OPINION: Plant, not farmers, linked to phosphorus spike

US - Alex Avery, a longtime Bay Journal reader, couldn’t believe what he was reading in the October issue when he saw that phosphorus levels in the North Folk of the Shenandoah River had increased nearly 300 percent since 1985, or that the poultry industry could be responsible.

The figure appeared in a cover story about the 20-year-old tidal river monitoring program in the Bay watershed. The article reported that nutrient and sediment concentrations in most rivers, when adjusted to compensate for the influence of river flow, were below their 1985 levels. The article also reported that decreases in many of those rivers had halted, and in the past decade had begun trending upward.

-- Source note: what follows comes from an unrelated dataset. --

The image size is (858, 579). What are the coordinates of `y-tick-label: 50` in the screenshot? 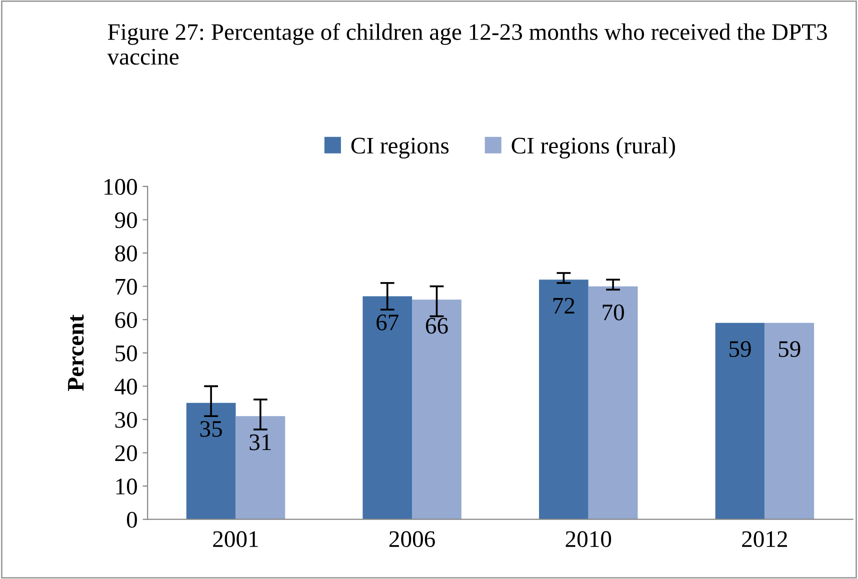 It's located at (126, 354).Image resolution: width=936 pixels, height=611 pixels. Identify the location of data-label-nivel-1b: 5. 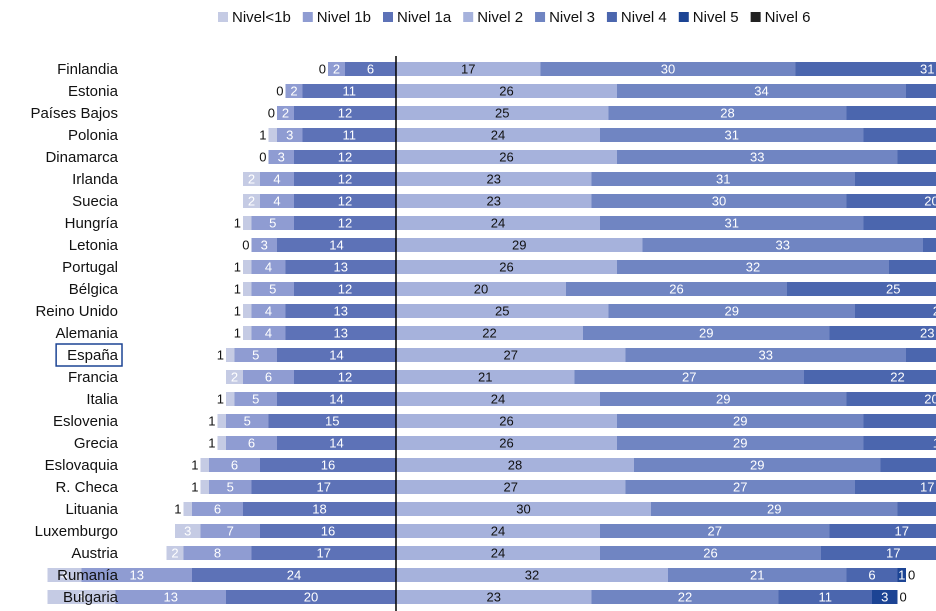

One of those rivers was the Potomac. where phosphorus concentrations, according to the U.S. Geological Survey, which oversees the monitoring network, are now higher than they were in 1985. The article indicated that much of that increase appeared to stem from the North Fork of the Shenandoah River, heart of Virginia’s poultry industry, where monitoring showed phosphorus concentrations had increased dramatically since the late 1990s.

Avery, director of research for Hudson Institute’s Center for Global Food Research, disputed whether there was an increase, and could not believe that the area’s poultry farmers had caused nutrient problems in the river. He challenged both the article, and the USGS data. He, along with USGS scientist Jeff Raffensperger, both dug through figures to get to the bottom of the story.

Their conclusion: Phosphorus levels in the river had indeed spiked in recent years. The primary reason appeared to be a large increase in discharges from a combined poultry processing plant and animal rendering plant (which handled a wide array of animal carcasses) in the area.

That facility was recently upgraded, though, and phosphorus concentrations appear to have dropped sharply in the river since 2002-03. That drop is not fully reflected in the USGS figures because they are a long-term trend analysis and, of course, a single year of data does not yet constitute a long-term trend.